Primeiramente, as AE’s põem o poder de decisão curricular nas mãos do professor. Não totalmente, mas parcialmente. Relativamente aos conhecimentos, capacidades e atitudes, se repararmos as AE’s são pouco extensas no que se pretende, mas não deixam de ser completas. Não declaram claramente que abordarmos tópico x, y ou z. Lançam apenas ideias gerais sobre alguns tópicos. Mas então o que ensinar em específico?

A ideia é que os professores de determinada escola construam um currículo de Matemática que se adequa aos alunos da região que abrangem. Assim, se os docentes de Matemática de uma escola incluem abordar um determinado assunto matemático, privilegiando certos tópicos e métodos de trabalho, não implica que a escola ao lado o faça da mesma forma. O que é certo é que esse assunto terá de ser abordado nas duas escolas, quer seja de forma diferente, quer seja de forma igual.

O intuito destas AE’s é darem privilégio às boas práticas de ensino e aprendizagem da matemática, destacando a resolução de problemas, o raciocínio matemático e a comunicação matemática, e promover a adaptação do currículo ao público a que ele se destina.

De forma clara, as AE’s vão ao desencontro aos manuais escolares atualmente em vigor. E ainda bem!
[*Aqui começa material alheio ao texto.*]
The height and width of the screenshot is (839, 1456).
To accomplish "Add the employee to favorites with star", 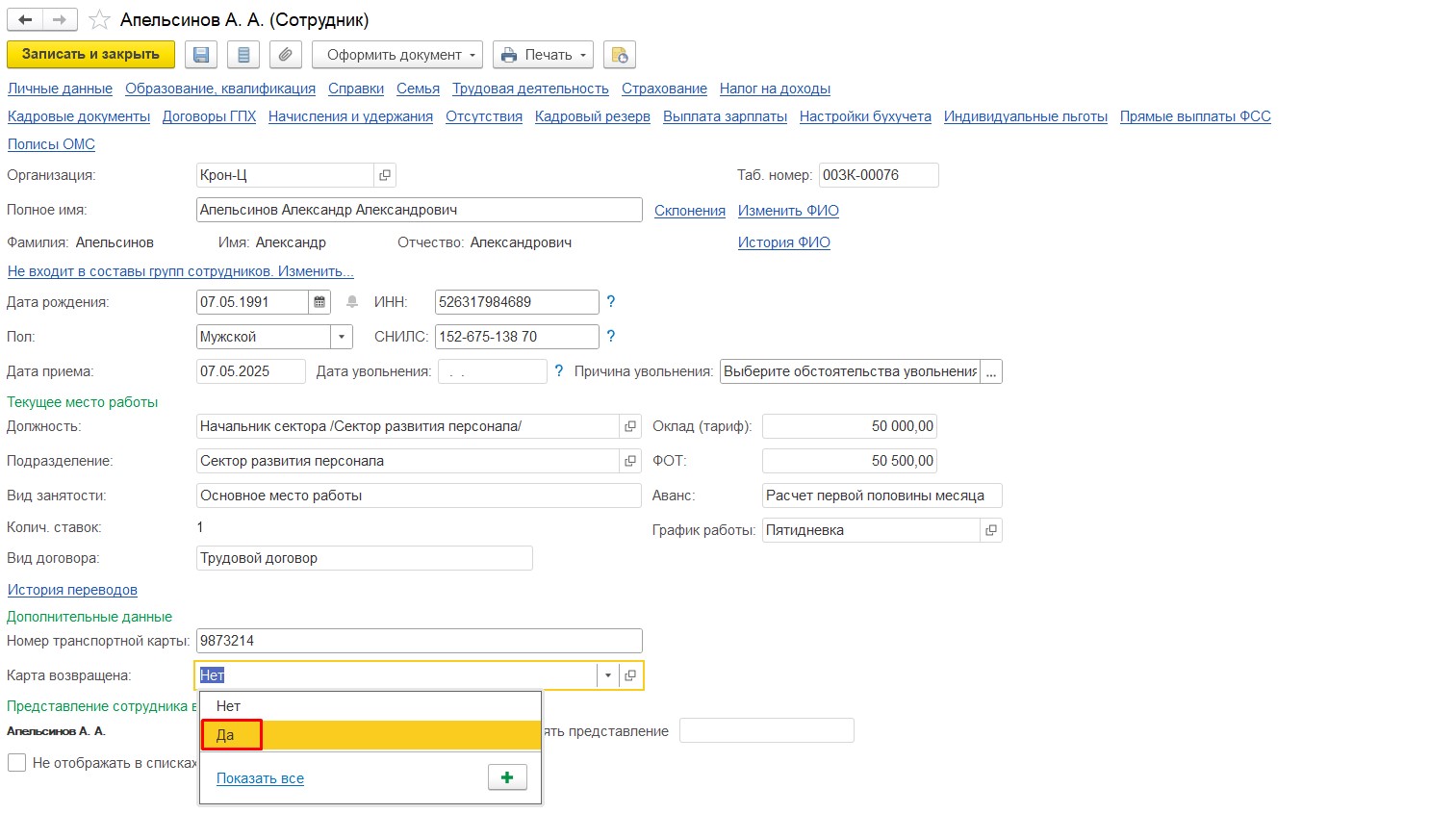I will [99, 20].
Mais uma vez, o poder está do lado do professor. Ele é quem define os materiais a usar e a forma como os usar (já agora e num aparte, voltou finalmente o ensino a privilegiar a tecnologia; bem vindo novamente ensino da Matemático para alunos do século XXI!). Com a implementação destas AE’s antes do período temporal da troca de manuais das escolas, vai exigir dos professores esse trabalho: o criar, produzir e selecionar os seus próprios materiais de sala de aula, de projeto e de trabalho autónomo dos alunos. É caso para aproveitar e iniciar um período de reflexão acerca do intuito da utilização do manual escolar pelo professor e a sua excessiva dependência por esta “droga” pedagógica.
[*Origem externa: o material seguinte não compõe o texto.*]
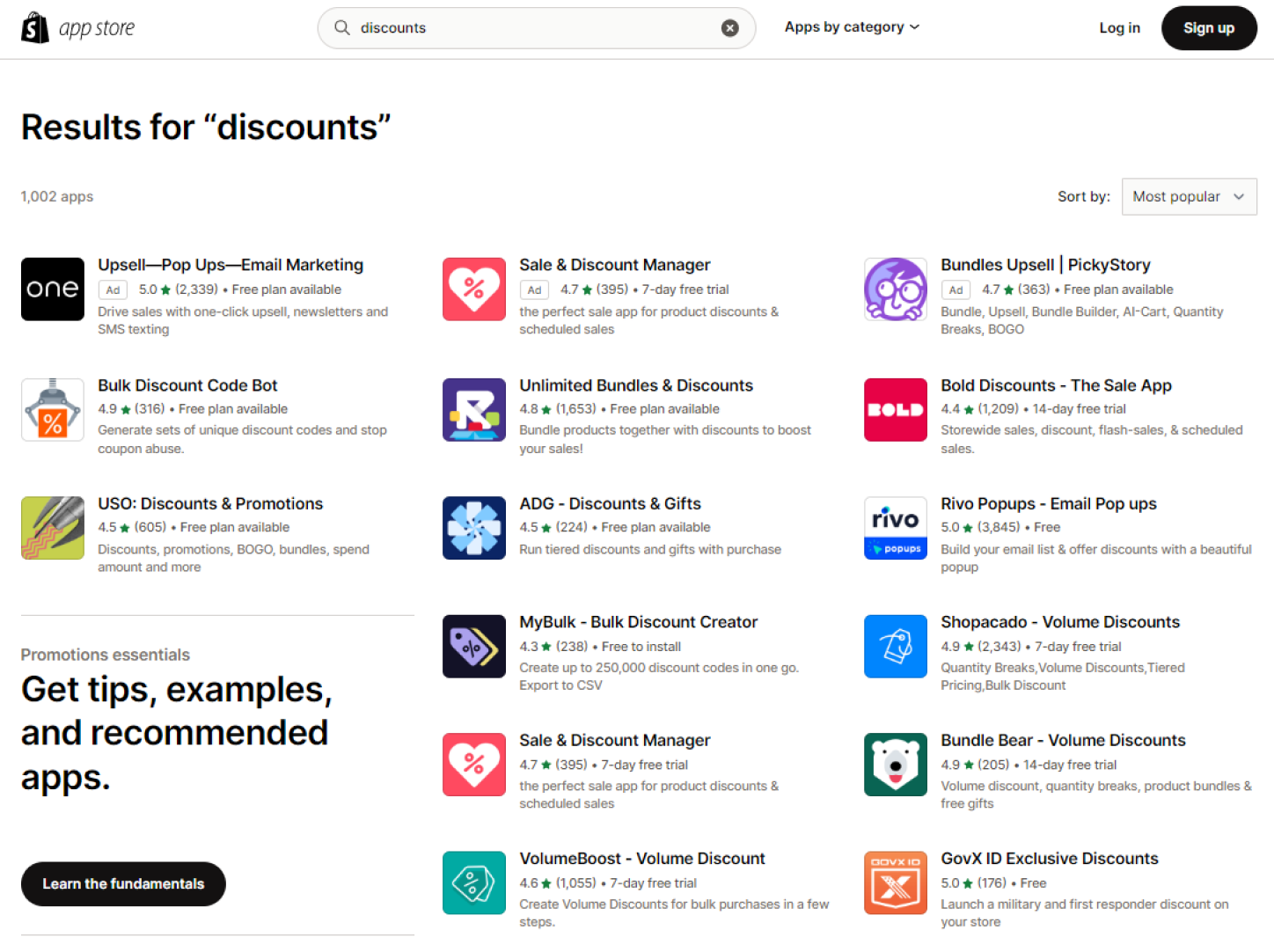Click the Log in link
The height and width of the screenshot is (952, 1274).
coord(1119,28)
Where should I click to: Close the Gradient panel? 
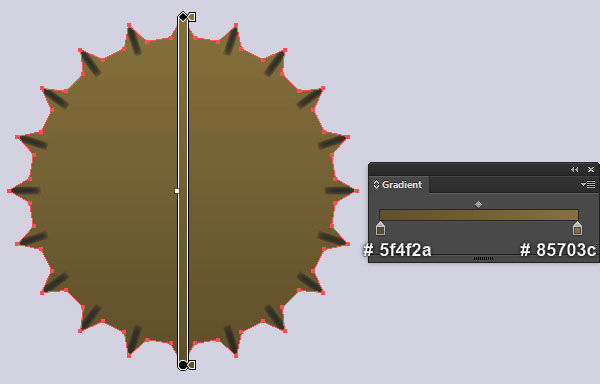[591, 169]
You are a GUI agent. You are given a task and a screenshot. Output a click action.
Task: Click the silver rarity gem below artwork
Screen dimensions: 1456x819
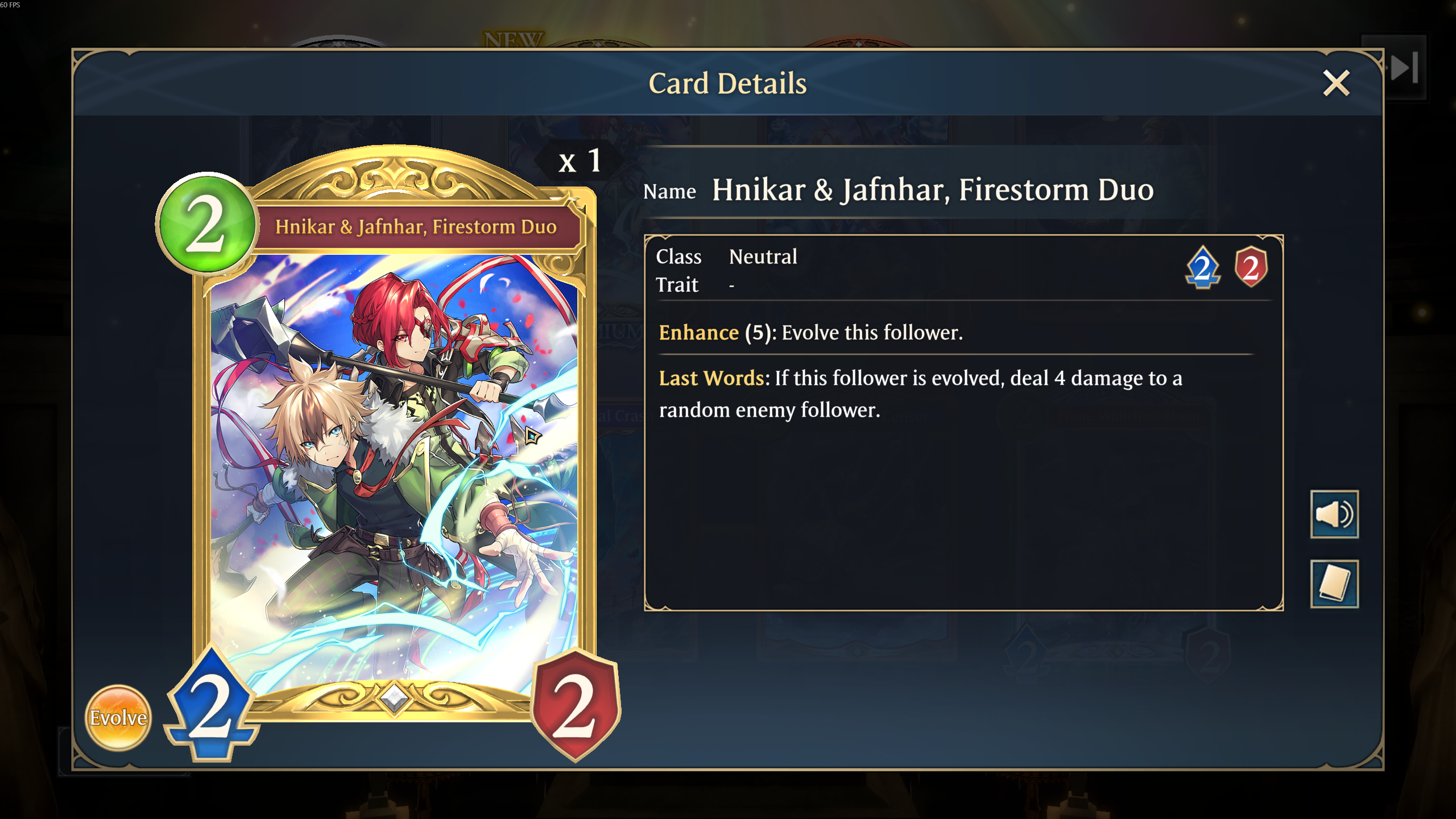394,697
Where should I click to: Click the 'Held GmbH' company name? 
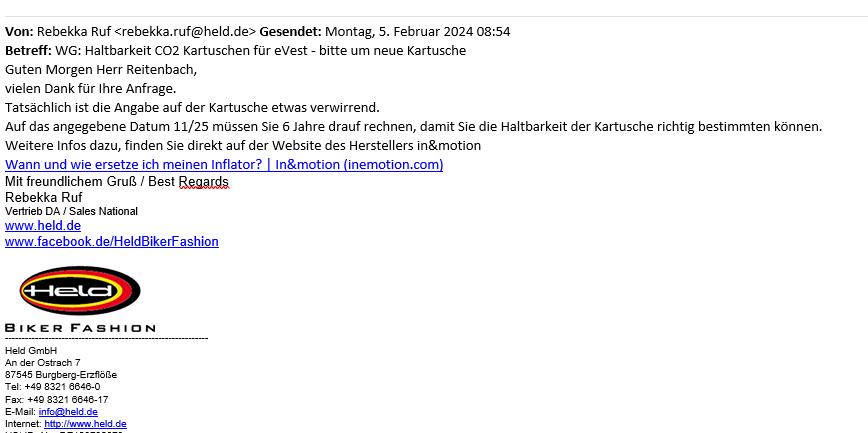(x=31, y=351)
Além disso, as AE’s levantam certas inquietudes na classe docente. Toda a gente se questiona acerca da avaliação externa destes alunos. Lê-se no decreto de lei n.º55/2018, artigo 25.º, que a avaliação externa dos alunos abrangidos pelas AE’s irá abranger apenas e só os tópicos que lá se indicam. Apesar de não descansar ninguém, continuamos numa situação vaga em relação a este processo. E, nós, professores de Matemática, precisamos de mais, tendo em conta à importância que a nossa disciplina assume na maior parte dos alunos.

Assim, e apesar das adversidades, é caso para dizer que, com tanto poder de decisão, há que aproveitar o que está em nossas mãos... Não vá acontecer voltarmos ao que já tínhamos: um conjunto extenso de metas, impossíveis de cumprir e a maioria desnecessária para formar os alunos da realidade atual.